Videos are available online.

Dates: 27–28 September 2018, St. Louis, MO, United States

The ACM SIGPLAN Haskell Symposium 2018 will be co-located with the 2018 International Conference on Functional Programming (ICFP), in St. Louis, MO, United States. The Haskell Symposium aims to present original research on Haskell, discuss practical experience and future development of the language, and to promote other forms of denotative programming.

Topics of interest include:

Language design, with a focus on possible extensions and modifications of Haskell as well as critical discussions of the status quo;

Theory, such as formal semantics of the present language or future extensions, type systems, effects, metatheory, and foundations for program analysis and transformation;

Implementations, including program analysis and transformation, static and dynamic compilation for sequential, parallel, and distributed architectures, memory management, as well as foreign function and component interfaces;

Libraries, that demonstrate new ideas or techniques for functional programming in Haskell;

Tools, such as profilers, tracers, debuggers, preprocessors, and testing tools;

Applications, to scientific and symbolic computing, databases, multimedia, telecommunication, the web, and so forth;

Functional Pearls, being elegant and instructive programming examples;

Experience Reports, to document general practice and experience in education, industry, or other contexts.

---+---

◆ **Requests**
1 > In the symposium announcement, swap "St. Louis" for "Saint Louis" and give the part that opens with the words containing "Videos are available" and closes with "of denotative programming.".
2 > From the records, copy the part that opens with the line containing "Open the search" and runs through the end of the records, leaving out any pictures.

◆ **Material for this exercise**
---+---

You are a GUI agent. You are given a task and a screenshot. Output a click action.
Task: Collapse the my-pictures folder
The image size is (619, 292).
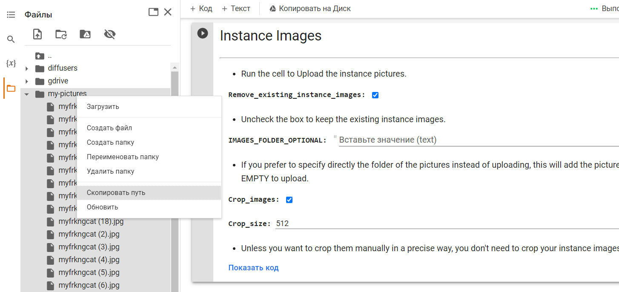27,94
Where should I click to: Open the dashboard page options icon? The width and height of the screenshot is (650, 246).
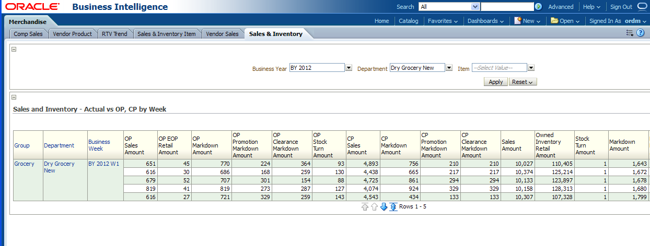point(630,33)
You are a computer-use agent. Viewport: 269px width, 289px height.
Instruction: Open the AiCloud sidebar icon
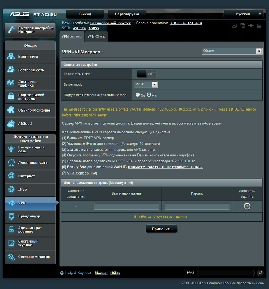11,124
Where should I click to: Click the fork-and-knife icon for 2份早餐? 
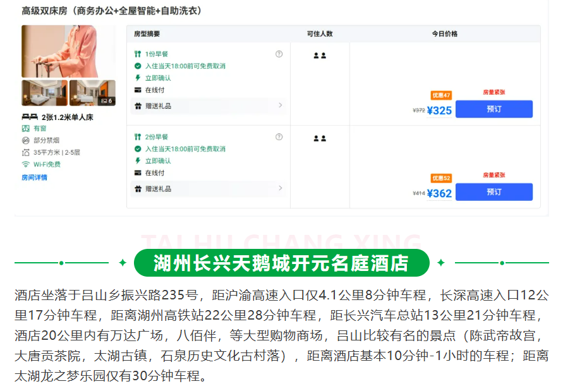138,137
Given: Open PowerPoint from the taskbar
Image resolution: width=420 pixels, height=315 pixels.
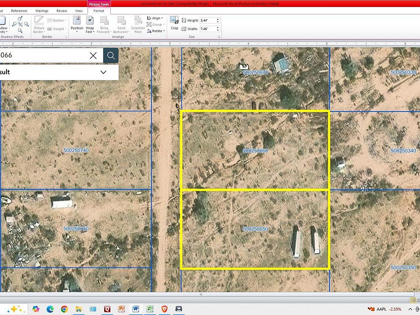Looking at the screenshot, I should (122, 309).
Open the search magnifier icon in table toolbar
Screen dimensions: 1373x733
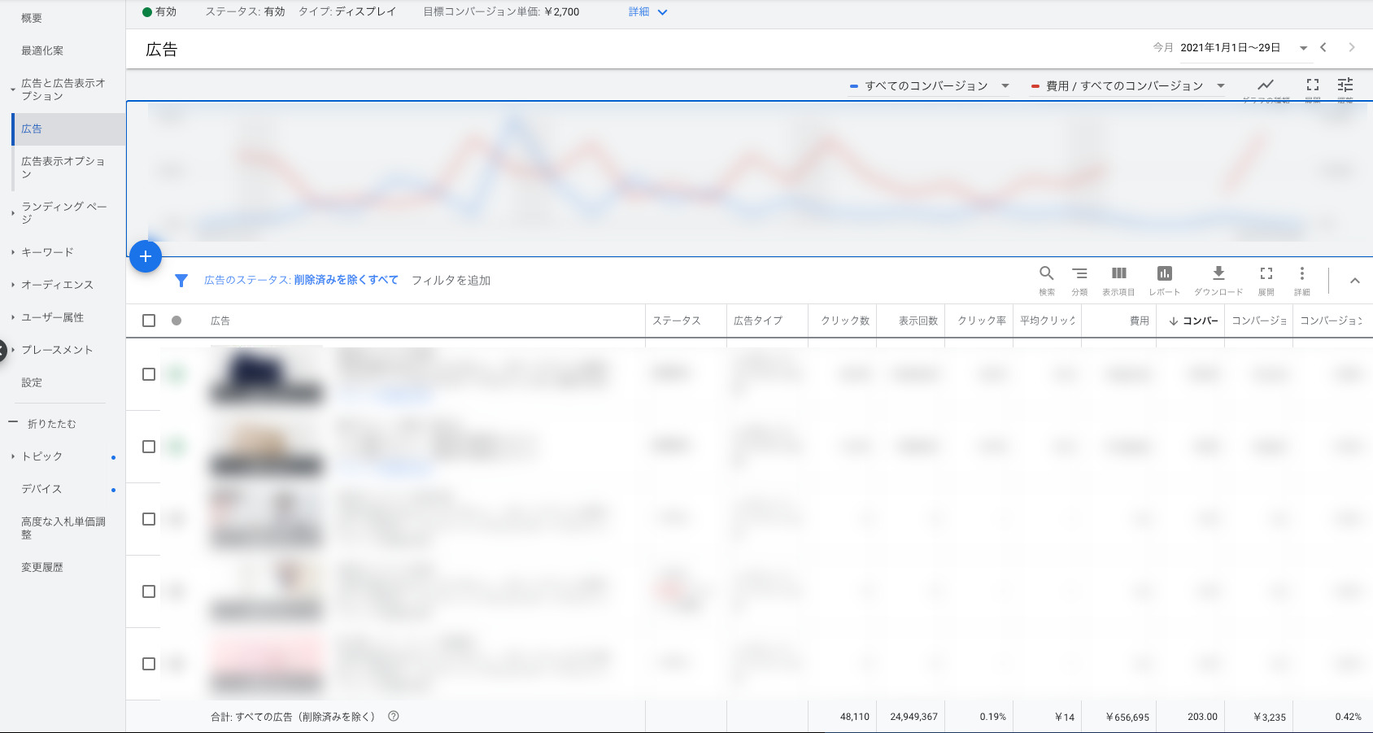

---+---

◆ **Results for the exercise**
1 >
Videos are available online.

Dates: 27–28 September 2018, Saint Louis, MO, United States

The ACM SIGPLAN Haskell Symposium 2018 will be co-located with the 2018 International Conference on Functional Programming (ICFP), in Saint Louis, MO, United States. The Haskell Symposium aims to present original research on Haskell, discuss practical experience and future development of the language, and to promote other forms of denotative programming.

2 >
Open the search magnifier icon in table toolbar
Screen dimensions: 1373x733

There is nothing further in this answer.